Sucking the Ocean Through a Straw
(PhysOrg.com) -- Scientists are reporting an advance toward the next big treatment revolution in dentistry — the era in which root canal therapy brings diseased teeth back to life, rather than leaving a “non-vital” or dead tooth in the mouth. In a report in the monthly journal ACS Nano: “Nanostructured Assemblies for Dental Application,” they describe a first-of-its-kind, nano-sized dental film that shows early promise for achieving this long-sought goal.
Nadia Benkirane-Jessel and colleagues note that root canal procedures help prevent tooth loss in millions of people each year. During the procedure, a dentist removes the painful, inflamed pulp, the soft tissue inside the diseased or injured tooth that contains nerves and blood vessels.
Regenerative endodontics, the development and delivery of tissues to replace diseased or damaged dental pulp, has the potential to provide a revolutionary alternative to pulp removal.
The scientists are reporting development of a multilayered, nano-sized film — only 1/50,000th the thickness of a human hair containing a substance that could help regenerate dental pulp. Previous studies show that the substance, called alpha melanocyte stimulating hormone, or alpha-MSH, has anti-inflammatory properties.

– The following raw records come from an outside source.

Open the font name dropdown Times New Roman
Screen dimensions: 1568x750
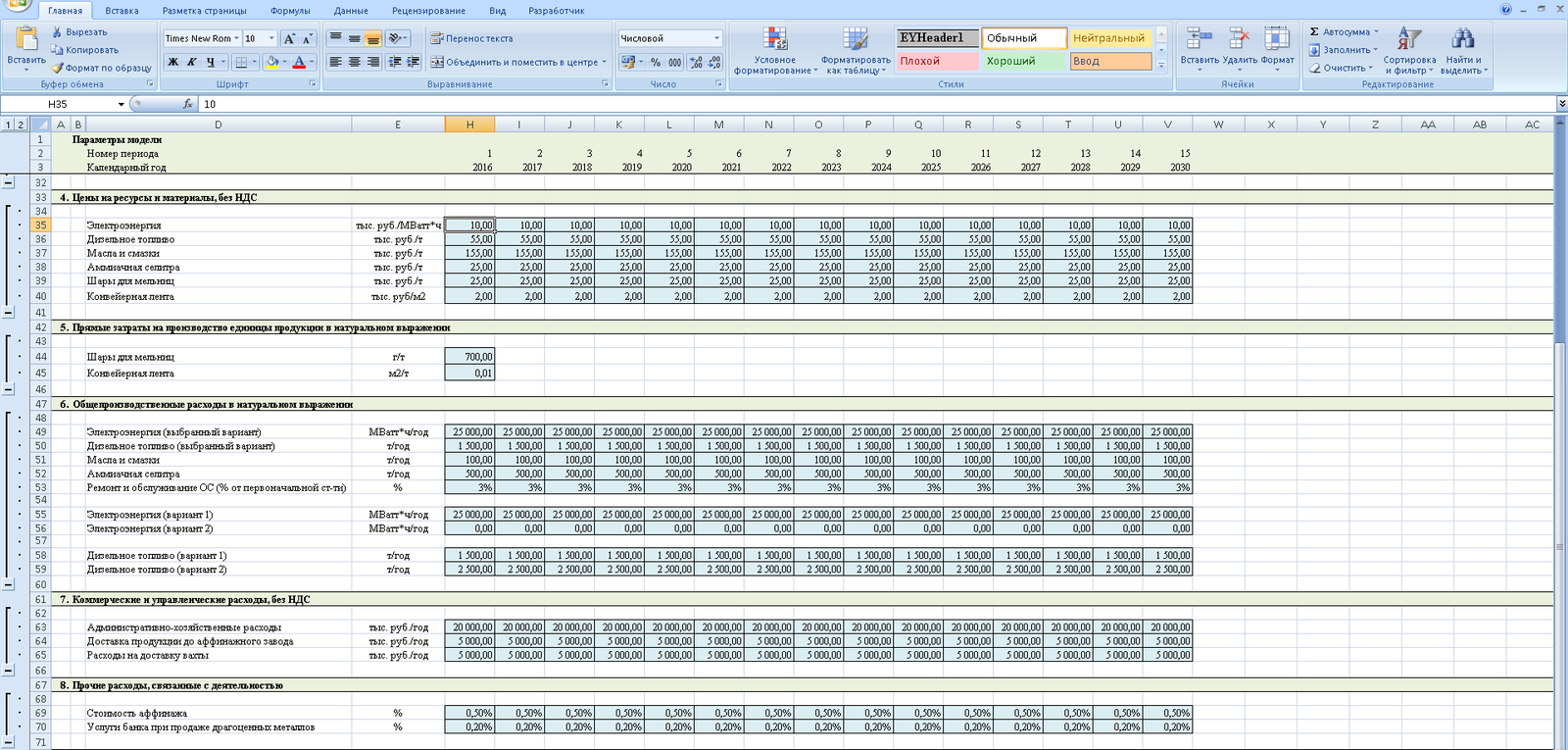click(x=236, y=38)
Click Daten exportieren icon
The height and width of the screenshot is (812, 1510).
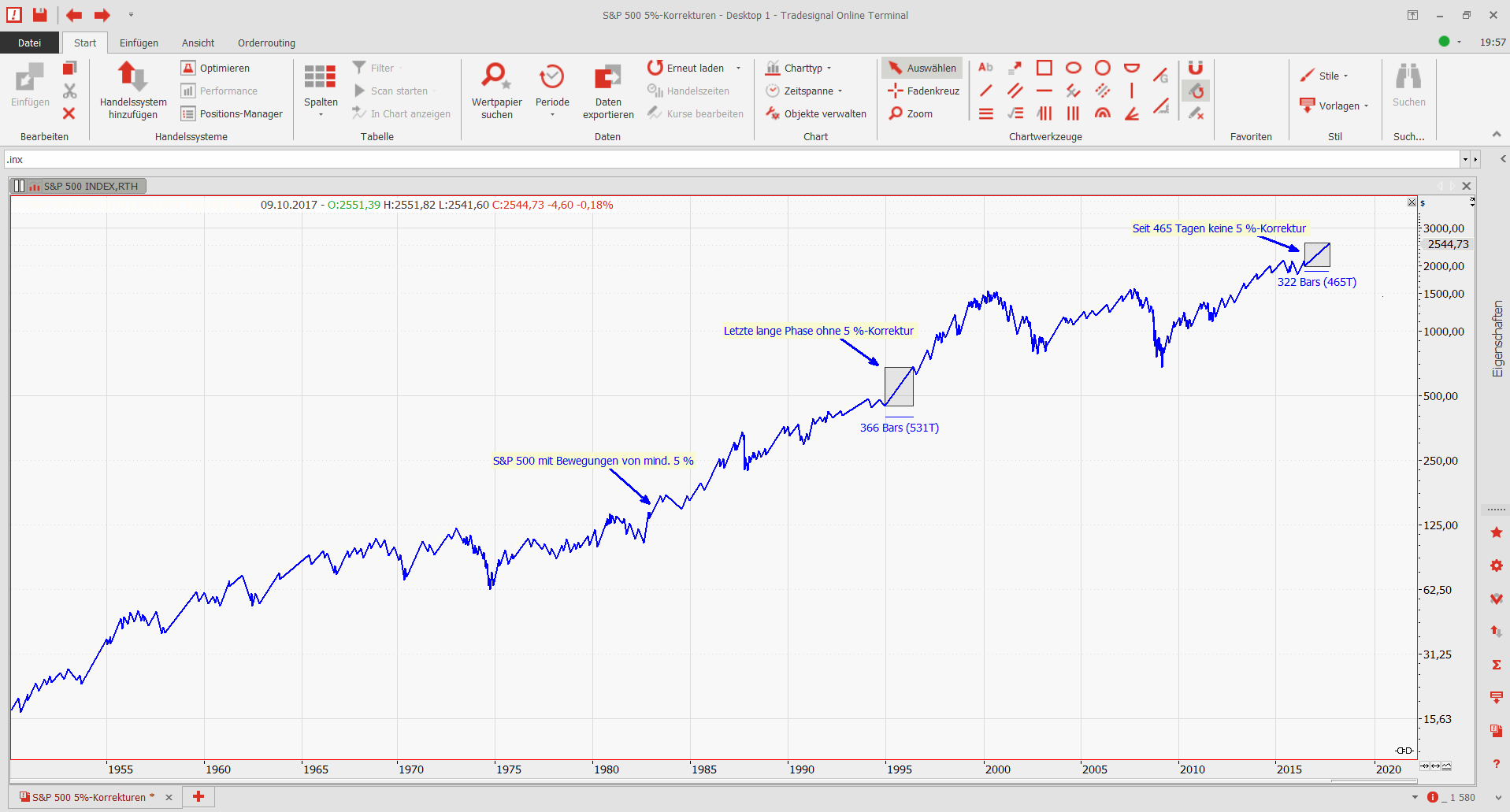pyautogui.click(x=607, y=77)
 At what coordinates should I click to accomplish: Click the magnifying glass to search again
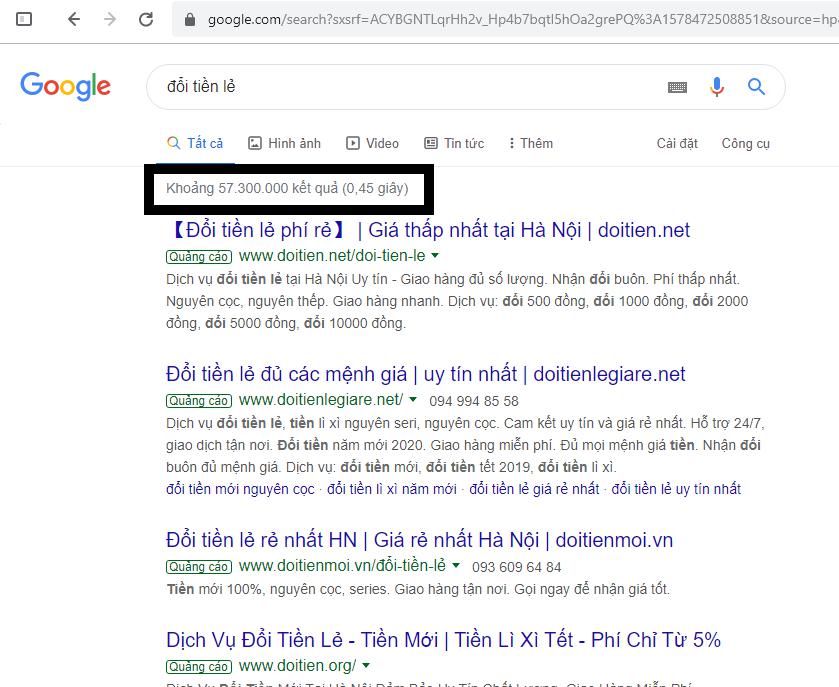(757, 87)
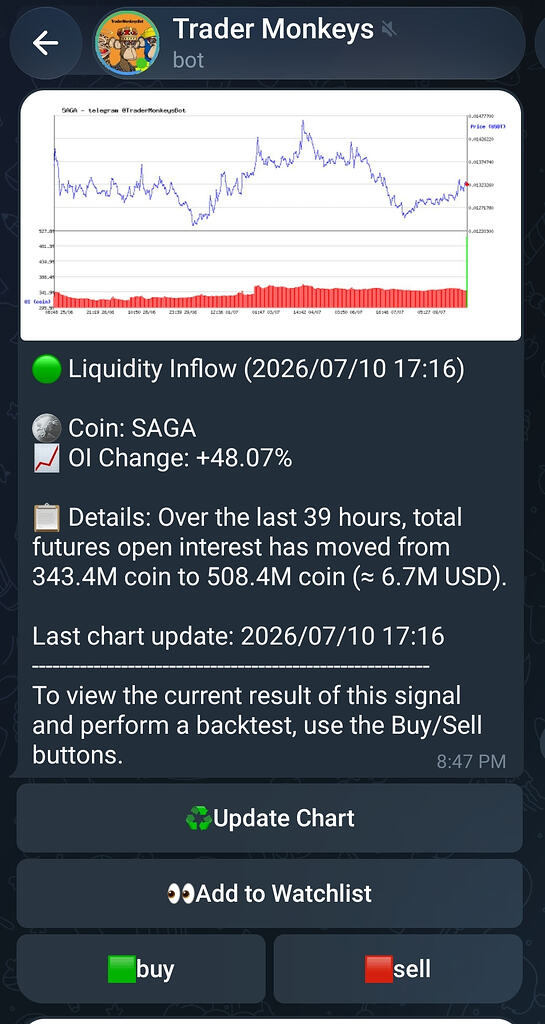The image size is (545, 1024).
Task: Click the coin emoji beside SAGA
Action: coord(46,429)
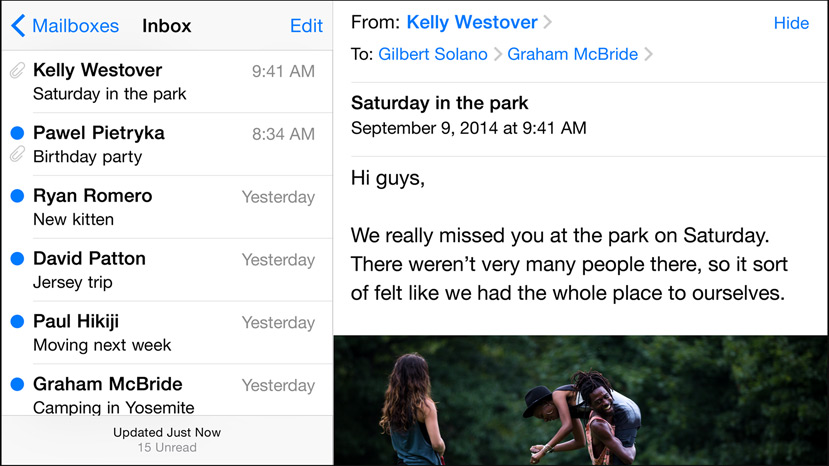Tap the paperclip icon on Birthday party email
Image resolution: width=829 pixels, height=466 pixels.
[x=17, y=155]
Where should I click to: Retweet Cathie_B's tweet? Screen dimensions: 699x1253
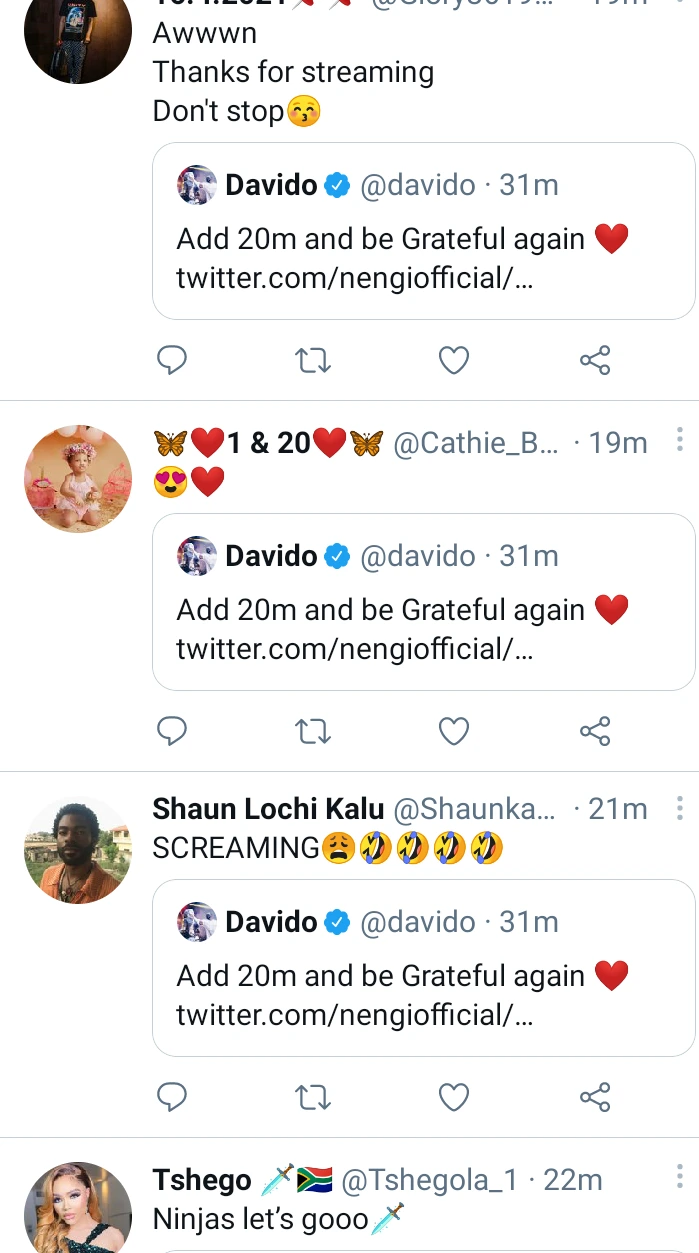[x=313, y=731]
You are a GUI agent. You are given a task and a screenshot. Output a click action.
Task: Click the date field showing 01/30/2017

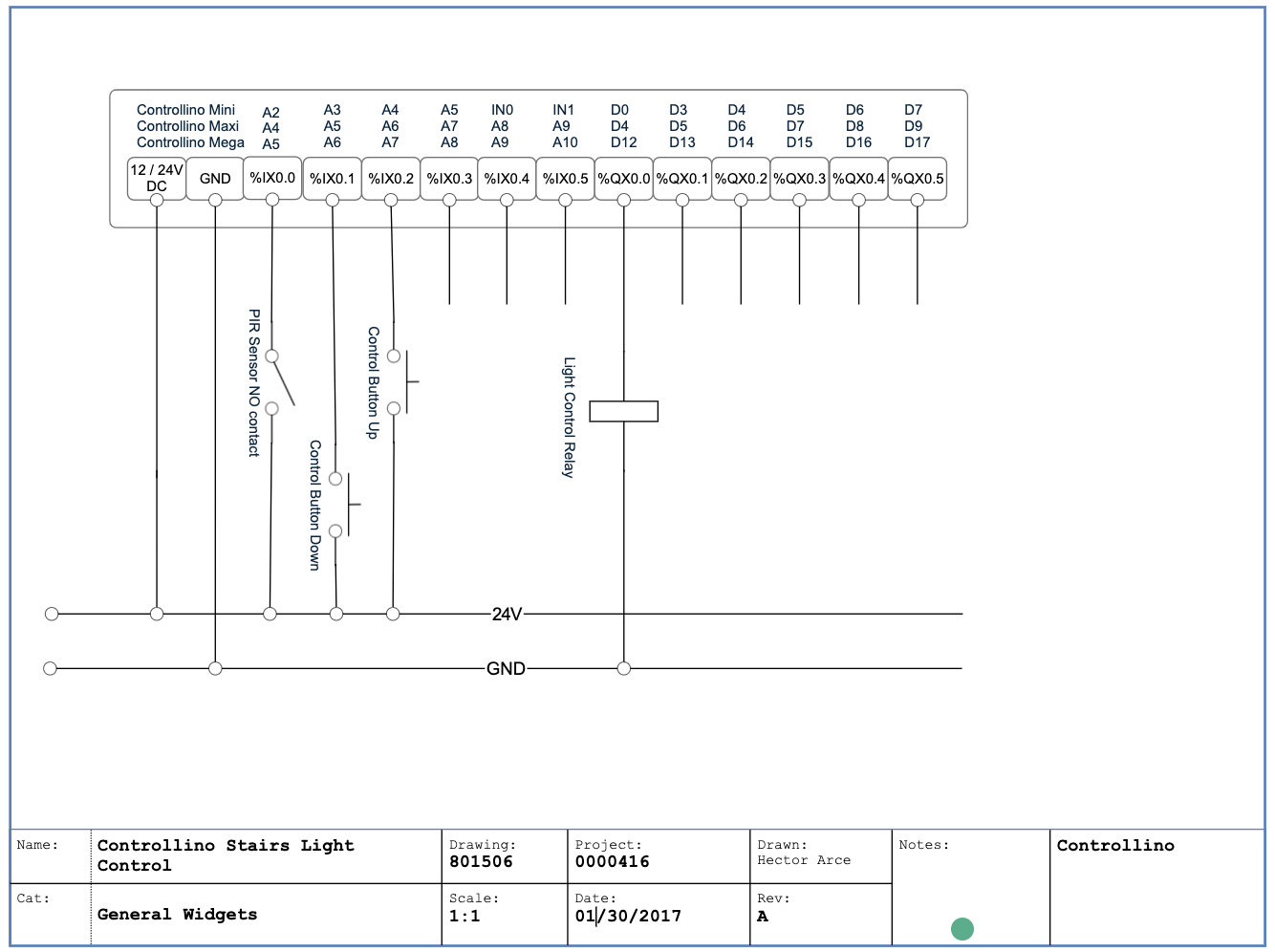pyautogui.click(x=628, y=916)
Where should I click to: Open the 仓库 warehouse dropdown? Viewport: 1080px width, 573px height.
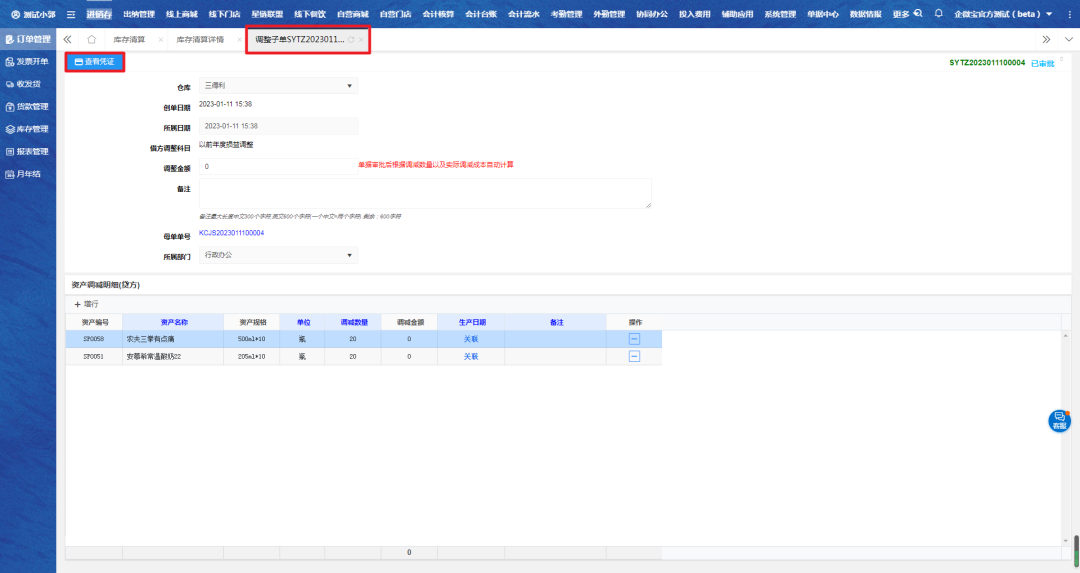[278, 86]
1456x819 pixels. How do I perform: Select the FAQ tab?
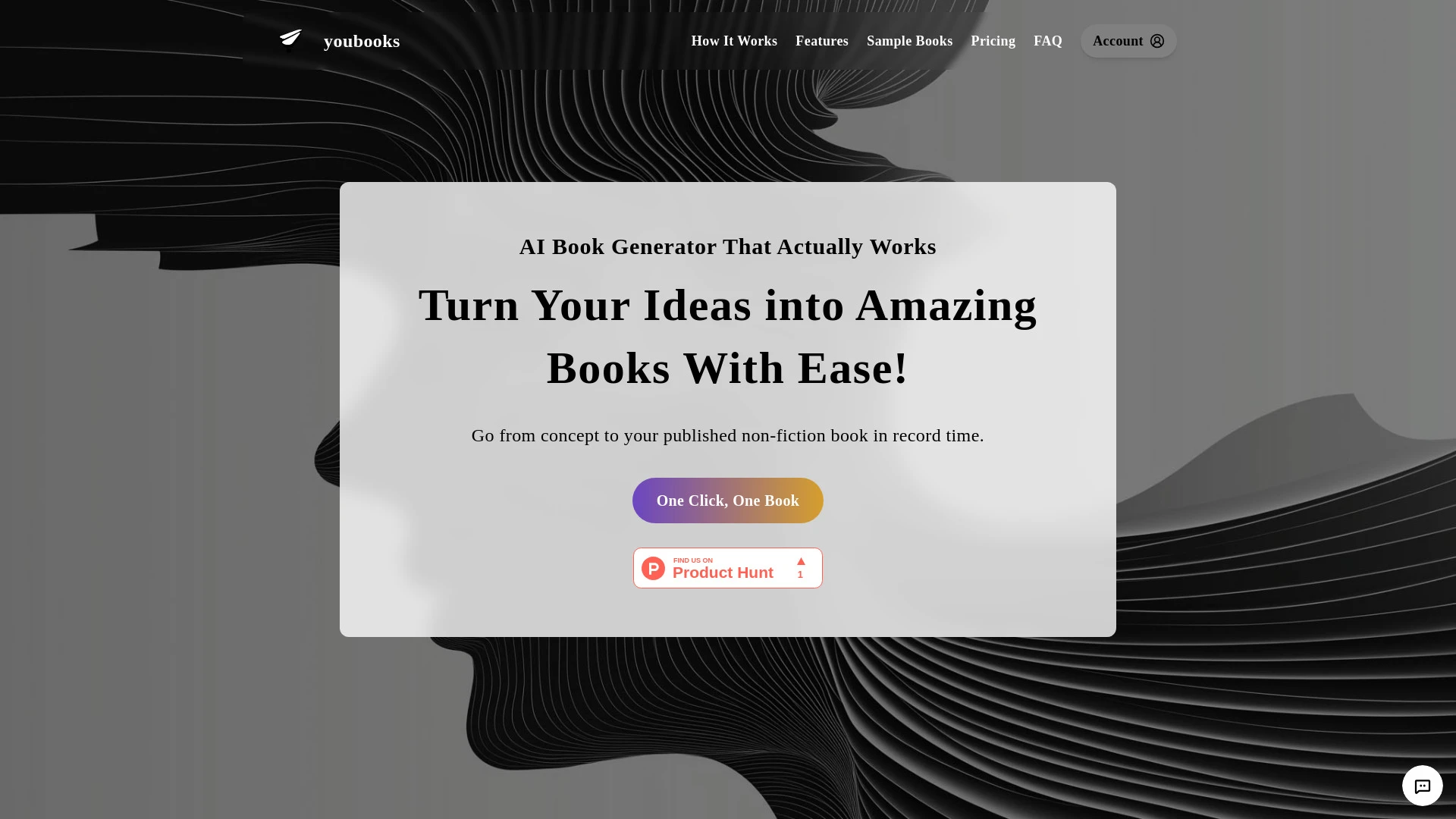1047,41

The scientists showed in laboratory tests alpha-MSH combined with a widely-used polymer produced a material that fights inflammation in dental pulp fibroblasts. Fibroblasts are the main type of cell found in dental pulp.
Nano-films containing alpha-MSH also increased the number of these cells. This could help revitalize damaged teeth and reduce the need for a root canal procedure, the scientists suggest.